GIVEN DATA
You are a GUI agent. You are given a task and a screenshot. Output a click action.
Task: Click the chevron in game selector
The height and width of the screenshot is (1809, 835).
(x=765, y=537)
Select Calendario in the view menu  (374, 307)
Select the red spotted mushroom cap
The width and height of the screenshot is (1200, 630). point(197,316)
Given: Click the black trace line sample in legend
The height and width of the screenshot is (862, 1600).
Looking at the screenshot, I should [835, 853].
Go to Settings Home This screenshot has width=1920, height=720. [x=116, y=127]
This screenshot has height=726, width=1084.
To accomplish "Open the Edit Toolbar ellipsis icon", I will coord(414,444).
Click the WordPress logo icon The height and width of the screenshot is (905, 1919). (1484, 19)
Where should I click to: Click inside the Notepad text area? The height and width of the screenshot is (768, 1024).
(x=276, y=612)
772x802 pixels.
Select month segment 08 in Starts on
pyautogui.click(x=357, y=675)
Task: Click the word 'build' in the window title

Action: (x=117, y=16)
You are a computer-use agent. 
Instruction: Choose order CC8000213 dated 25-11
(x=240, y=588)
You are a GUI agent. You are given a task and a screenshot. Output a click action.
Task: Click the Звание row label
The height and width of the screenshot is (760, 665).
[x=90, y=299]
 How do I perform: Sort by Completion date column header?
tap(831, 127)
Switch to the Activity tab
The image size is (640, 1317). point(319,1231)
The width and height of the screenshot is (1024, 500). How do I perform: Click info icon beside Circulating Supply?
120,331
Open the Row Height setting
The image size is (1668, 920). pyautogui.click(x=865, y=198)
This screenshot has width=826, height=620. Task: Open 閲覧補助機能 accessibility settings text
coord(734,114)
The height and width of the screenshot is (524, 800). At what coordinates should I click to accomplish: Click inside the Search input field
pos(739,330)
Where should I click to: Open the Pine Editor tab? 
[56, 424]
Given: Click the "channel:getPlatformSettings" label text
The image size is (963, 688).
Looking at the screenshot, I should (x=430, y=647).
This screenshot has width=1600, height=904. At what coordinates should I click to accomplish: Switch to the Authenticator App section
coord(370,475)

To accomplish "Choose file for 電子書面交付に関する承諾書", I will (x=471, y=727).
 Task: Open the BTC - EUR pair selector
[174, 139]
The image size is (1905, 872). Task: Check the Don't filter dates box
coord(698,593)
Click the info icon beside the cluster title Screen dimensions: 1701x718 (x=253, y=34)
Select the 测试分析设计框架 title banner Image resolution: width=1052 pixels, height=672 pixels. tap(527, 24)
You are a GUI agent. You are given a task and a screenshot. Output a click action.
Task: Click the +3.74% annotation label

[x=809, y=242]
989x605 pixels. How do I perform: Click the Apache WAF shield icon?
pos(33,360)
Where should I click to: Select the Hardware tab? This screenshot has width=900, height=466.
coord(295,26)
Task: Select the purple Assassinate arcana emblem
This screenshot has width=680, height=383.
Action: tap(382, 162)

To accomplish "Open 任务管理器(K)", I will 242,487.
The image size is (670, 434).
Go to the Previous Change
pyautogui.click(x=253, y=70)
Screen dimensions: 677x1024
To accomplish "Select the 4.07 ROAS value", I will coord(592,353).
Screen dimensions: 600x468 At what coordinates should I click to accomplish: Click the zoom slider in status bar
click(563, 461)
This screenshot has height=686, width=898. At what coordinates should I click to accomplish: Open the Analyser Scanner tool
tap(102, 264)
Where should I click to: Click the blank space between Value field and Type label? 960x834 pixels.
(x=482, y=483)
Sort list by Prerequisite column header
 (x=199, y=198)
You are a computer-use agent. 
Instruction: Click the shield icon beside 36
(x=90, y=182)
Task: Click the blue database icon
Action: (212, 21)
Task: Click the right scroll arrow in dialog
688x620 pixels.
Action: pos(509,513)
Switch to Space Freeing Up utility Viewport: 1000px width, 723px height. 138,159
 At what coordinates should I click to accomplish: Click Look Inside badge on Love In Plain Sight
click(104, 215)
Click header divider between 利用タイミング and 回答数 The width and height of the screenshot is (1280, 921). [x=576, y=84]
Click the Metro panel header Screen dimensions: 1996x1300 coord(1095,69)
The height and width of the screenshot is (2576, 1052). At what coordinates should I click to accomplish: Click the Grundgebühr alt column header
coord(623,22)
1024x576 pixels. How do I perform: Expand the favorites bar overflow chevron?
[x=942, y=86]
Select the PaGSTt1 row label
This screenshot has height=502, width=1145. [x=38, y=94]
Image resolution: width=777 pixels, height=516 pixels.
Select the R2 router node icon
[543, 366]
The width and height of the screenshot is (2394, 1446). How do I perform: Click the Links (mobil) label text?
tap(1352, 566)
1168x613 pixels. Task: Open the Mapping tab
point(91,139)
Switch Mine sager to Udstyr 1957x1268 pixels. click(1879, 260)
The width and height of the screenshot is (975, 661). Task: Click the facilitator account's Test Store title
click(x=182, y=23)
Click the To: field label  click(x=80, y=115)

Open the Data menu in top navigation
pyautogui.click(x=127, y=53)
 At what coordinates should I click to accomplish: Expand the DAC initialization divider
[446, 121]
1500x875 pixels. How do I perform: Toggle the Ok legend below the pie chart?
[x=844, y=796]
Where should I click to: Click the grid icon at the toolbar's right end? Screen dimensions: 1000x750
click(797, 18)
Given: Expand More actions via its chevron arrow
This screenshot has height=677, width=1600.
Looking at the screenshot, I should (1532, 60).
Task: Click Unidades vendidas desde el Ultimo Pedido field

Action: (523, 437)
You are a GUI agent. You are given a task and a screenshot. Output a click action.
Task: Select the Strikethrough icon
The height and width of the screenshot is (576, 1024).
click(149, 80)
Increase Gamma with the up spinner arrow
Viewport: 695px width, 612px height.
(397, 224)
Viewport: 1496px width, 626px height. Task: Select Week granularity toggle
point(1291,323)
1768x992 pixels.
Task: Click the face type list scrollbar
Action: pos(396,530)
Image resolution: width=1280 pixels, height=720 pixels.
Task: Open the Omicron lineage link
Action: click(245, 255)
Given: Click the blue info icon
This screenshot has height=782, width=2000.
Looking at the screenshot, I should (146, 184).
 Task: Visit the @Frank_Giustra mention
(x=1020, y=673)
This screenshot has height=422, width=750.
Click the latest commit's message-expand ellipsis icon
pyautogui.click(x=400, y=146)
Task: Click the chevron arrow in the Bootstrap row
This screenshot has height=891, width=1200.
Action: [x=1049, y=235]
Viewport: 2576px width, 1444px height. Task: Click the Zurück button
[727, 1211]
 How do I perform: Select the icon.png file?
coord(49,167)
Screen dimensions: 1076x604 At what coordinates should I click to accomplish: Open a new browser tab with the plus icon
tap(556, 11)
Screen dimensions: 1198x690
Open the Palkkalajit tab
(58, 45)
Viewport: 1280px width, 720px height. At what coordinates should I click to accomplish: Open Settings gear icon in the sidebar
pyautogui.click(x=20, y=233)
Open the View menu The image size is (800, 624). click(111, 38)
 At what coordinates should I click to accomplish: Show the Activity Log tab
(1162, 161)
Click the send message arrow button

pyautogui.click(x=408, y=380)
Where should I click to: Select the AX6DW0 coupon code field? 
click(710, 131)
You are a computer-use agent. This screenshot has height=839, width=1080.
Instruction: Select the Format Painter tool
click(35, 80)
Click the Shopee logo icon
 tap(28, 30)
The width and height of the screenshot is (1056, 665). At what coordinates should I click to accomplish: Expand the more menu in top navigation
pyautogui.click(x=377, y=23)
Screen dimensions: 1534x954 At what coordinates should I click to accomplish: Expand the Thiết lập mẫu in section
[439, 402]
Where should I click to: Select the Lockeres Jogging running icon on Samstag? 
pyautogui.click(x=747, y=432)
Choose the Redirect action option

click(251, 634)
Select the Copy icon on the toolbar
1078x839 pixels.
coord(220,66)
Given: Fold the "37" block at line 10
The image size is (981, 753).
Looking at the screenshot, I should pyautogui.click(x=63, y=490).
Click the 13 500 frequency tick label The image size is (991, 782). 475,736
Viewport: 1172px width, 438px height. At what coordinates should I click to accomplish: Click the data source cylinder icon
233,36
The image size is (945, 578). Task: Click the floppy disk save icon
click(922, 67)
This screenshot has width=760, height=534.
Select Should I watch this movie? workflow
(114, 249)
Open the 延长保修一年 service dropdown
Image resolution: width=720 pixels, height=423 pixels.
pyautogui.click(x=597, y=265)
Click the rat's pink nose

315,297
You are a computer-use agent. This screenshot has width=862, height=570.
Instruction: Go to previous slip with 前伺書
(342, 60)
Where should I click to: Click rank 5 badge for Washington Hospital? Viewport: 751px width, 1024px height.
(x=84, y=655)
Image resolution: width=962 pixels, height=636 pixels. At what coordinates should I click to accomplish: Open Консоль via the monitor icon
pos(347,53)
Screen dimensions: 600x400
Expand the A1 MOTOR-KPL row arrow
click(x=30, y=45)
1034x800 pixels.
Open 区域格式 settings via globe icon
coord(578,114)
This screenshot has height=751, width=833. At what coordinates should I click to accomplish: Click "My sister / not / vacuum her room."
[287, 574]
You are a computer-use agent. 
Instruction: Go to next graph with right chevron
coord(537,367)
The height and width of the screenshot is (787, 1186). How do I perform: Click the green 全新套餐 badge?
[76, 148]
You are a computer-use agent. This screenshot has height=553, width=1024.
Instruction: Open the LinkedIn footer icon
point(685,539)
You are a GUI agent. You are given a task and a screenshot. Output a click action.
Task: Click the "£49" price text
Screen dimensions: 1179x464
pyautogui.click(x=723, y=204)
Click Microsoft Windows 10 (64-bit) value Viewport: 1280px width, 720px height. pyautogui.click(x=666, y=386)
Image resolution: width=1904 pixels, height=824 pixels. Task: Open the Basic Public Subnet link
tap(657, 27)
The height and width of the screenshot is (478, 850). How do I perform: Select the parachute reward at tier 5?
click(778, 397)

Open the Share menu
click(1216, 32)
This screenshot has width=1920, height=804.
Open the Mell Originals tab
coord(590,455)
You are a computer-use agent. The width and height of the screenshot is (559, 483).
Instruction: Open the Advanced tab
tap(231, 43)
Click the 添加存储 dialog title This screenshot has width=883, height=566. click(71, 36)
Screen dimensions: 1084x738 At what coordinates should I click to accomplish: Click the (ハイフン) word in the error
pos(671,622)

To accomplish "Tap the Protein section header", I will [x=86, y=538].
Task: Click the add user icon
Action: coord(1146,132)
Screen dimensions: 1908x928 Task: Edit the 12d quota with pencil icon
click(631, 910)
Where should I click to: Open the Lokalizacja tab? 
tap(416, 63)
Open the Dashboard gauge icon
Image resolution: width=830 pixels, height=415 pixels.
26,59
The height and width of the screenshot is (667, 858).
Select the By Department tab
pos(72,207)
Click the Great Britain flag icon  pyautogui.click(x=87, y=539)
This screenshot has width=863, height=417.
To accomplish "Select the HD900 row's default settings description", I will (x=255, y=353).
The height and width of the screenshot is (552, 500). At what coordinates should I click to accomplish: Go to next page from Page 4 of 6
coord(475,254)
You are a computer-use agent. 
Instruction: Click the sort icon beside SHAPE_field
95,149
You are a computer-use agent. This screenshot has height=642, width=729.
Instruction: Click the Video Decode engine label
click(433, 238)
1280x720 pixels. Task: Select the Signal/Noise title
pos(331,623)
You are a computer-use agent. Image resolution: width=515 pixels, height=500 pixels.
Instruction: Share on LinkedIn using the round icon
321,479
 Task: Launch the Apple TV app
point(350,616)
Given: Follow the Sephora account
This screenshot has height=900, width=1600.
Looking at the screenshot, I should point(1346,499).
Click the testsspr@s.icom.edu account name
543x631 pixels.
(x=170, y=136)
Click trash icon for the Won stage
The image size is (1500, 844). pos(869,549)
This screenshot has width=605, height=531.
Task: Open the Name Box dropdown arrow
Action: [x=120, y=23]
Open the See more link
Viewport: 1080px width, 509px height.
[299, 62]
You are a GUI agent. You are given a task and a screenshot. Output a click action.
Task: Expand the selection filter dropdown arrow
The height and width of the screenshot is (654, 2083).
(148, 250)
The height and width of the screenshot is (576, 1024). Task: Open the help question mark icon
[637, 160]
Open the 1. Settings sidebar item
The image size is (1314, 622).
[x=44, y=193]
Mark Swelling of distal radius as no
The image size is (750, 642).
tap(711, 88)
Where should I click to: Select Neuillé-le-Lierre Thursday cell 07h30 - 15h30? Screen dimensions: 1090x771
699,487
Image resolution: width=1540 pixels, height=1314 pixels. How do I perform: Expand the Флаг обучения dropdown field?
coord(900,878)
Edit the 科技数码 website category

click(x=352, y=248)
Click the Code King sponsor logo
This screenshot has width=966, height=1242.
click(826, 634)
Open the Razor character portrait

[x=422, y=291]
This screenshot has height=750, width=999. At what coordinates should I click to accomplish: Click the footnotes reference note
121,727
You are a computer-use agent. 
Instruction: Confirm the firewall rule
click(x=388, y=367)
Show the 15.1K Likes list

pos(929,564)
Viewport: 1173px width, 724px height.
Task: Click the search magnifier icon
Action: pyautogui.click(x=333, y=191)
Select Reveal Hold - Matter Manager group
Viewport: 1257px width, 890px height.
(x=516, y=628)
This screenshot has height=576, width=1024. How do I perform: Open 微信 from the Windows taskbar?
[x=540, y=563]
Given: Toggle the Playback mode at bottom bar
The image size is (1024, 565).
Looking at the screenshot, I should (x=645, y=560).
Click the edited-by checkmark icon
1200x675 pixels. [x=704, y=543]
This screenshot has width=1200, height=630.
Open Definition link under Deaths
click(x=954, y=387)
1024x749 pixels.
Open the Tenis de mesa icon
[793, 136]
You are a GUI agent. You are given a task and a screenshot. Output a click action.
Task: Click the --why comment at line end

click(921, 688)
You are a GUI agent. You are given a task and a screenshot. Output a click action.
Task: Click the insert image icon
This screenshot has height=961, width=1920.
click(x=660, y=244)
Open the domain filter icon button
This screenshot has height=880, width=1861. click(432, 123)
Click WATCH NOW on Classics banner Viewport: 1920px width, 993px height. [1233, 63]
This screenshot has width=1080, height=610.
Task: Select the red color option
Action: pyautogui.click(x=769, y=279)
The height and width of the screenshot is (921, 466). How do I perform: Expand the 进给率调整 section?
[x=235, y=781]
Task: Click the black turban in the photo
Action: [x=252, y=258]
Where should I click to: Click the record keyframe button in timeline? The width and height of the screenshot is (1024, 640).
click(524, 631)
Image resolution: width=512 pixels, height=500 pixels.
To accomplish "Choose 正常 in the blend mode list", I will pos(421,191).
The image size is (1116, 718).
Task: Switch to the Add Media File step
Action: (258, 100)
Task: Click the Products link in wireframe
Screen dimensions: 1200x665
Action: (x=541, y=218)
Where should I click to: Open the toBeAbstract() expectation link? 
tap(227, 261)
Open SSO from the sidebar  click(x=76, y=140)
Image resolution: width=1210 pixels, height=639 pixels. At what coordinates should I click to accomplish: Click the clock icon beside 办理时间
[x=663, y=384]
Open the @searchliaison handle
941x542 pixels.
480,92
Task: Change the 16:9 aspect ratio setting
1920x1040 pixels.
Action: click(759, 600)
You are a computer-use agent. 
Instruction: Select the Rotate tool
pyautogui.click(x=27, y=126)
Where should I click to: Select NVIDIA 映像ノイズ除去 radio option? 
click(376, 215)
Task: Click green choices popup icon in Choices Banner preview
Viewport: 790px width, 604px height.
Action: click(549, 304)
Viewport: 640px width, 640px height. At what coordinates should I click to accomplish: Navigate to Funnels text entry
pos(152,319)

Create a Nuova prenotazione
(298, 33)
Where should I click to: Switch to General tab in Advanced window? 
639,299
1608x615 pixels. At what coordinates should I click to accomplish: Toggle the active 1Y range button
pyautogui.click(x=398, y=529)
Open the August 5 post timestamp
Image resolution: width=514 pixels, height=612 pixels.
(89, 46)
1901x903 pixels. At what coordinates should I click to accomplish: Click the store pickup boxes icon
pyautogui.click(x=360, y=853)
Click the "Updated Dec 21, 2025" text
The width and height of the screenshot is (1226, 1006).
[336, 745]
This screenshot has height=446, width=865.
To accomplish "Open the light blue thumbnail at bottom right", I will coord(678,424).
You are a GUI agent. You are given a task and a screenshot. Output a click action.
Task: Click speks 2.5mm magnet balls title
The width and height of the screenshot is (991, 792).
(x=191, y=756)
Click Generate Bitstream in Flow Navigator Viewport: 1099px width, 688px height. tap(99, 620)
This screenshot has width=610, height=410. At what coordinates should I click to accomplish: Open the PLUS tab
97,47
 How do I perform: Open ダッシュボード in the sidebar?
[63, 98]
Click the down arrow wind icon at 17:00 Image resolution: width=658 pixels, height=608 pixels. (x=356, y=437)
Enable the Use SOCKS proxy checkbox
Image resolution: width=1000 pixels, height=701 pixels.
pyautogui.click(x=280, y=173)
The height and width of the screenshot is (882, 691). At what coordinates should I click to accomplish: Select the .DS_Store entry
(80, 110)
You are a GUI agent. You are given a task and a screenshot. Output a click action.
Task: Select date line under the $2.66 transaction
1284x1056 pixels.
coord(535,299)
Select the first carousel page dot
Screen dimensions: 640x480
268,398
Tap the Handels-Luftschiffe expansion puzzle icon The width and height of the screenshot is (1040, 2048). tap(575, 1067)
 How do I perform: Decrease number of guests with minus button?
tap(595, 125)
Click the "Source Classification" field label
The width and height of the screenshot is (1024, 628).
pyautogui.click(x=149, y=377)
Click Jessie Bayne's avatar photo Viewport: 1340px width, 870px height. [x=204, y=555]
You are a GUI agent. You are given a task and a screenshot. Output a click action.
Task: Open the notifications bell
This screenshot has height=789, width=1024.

TASK PROMPT
Your answer must consist solely of the lines above between the line holding "This screenshot has height=900, width=1600." and the line holding "Mark Swelling of distal radius as no", inclusive, copied exactly.

PROBLEM SOLUTION
This screenshot has height=900, width=1600.
Looking at the screenshot, I should point(1346,499).
Click the testsspr@s.icom.edu account name
543x631 pixels.
(x=170, y=136)
Click trash icon for the Won stage
The image size is (1500, 844). pos(869,549)
This screenshot has width=605, height=531.
Task: Open the Name Box dropdown arrow
Action: [x=120, y=23]
Open the See more link
Viewport: 1080px width, 509px height.
[299, 62]
You are a GUI agent. You are given a task and a screenshot. Output a click action.
Task: Expand the selection filter dropdown arrow
The height and width of the screenshot is (654, 2083).
(148, 250)
The height and width of the screenshot is (576, 1024). Task: Open the help question mark icon
[637, 160]
Open the 1. Settings sidebar item
The image size is (1314, 622).
[x=44, y=193]
Mark Swelling of distal radius as no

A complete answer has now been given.